I know a function cannot be called without a parentheses, however, let's say I have this piece of source code:
#include<iostream>
using namespace std;
ostream& test(ostream& os){
os.setf(ios_base::floatfield);
return os;
}
int main(){
cout<<endl<<scientific<<111.123456789;
cout<<endl<<test<<111.123456789;
}
/// Output:
/// 1.11235e+002
/// 111.123
There isn't any overloading for the left-shift operator, yet when I call the test(ostream& os) function in the cout at the main function, it does not require any parentheses. My question is why?
There isn't any overloading for the left-shift operator
Yes there is, it's defined in <ostream>.
It uses exactly the same technique that allows endl and scientific to work.
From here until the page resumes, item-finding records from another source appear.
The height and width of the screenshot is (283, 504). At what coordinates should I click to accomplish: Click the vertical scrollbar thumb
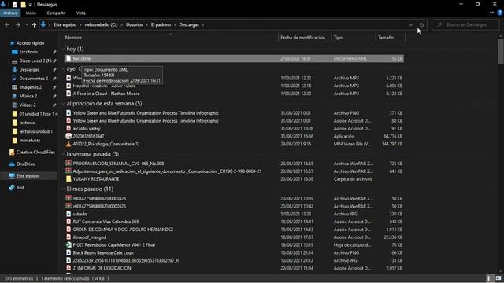501,51
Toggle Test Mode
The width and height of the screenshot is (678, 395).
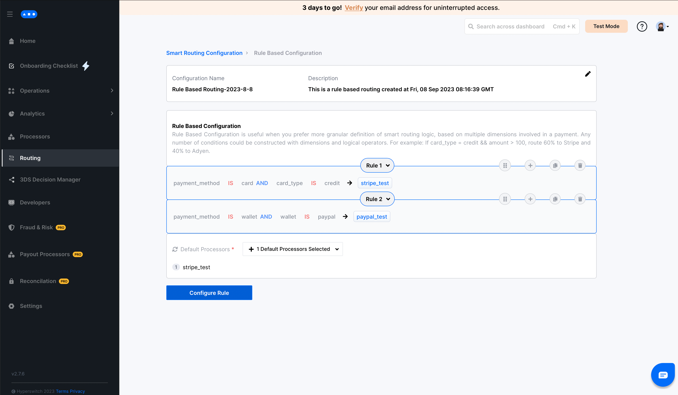tap(606, 26)
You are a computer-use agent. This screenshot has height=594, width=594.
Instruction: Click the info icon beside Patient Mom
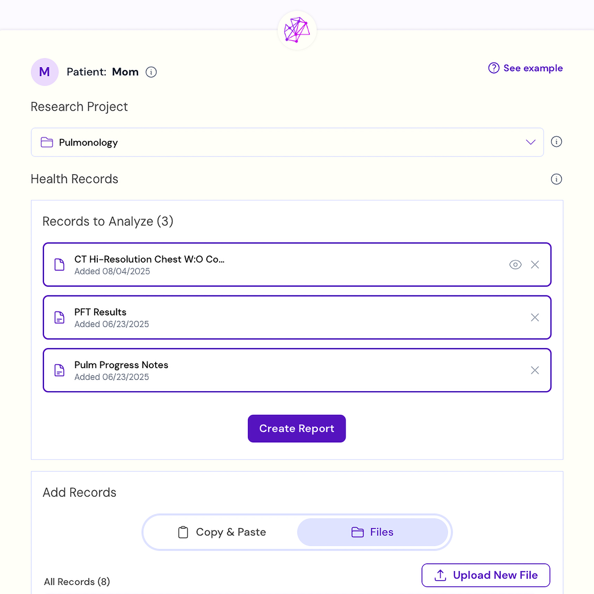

There is an overload taking a function pointer, which calls the function pointer when it's written to a stream.
basic_ostream has these member functions which accept function pointers:
// 27.7.3.6 Formatted output:
basic_ostream<charT,traits>&
operator<<(basic_ostream<charT,traits>& (*pf)(basic_ostream<charT,traits>&))
{ return pf(*this); }
basic_ostream<charT,traits>&
operator<<(basic_ios<charT,traits>& (*pf)(basic_ios<charT,traits>&))
{ return pf(*this); }
basic_ostream<charT,traits>&
operator<<(ios_base& (*pf)(ios_base&))
{ return pf(*this); }
cout << test uses the first of those overloads, which is equivalent to cout.operator<<(&test), which does return test(*this); so the call happens inside the overloaded operator<<.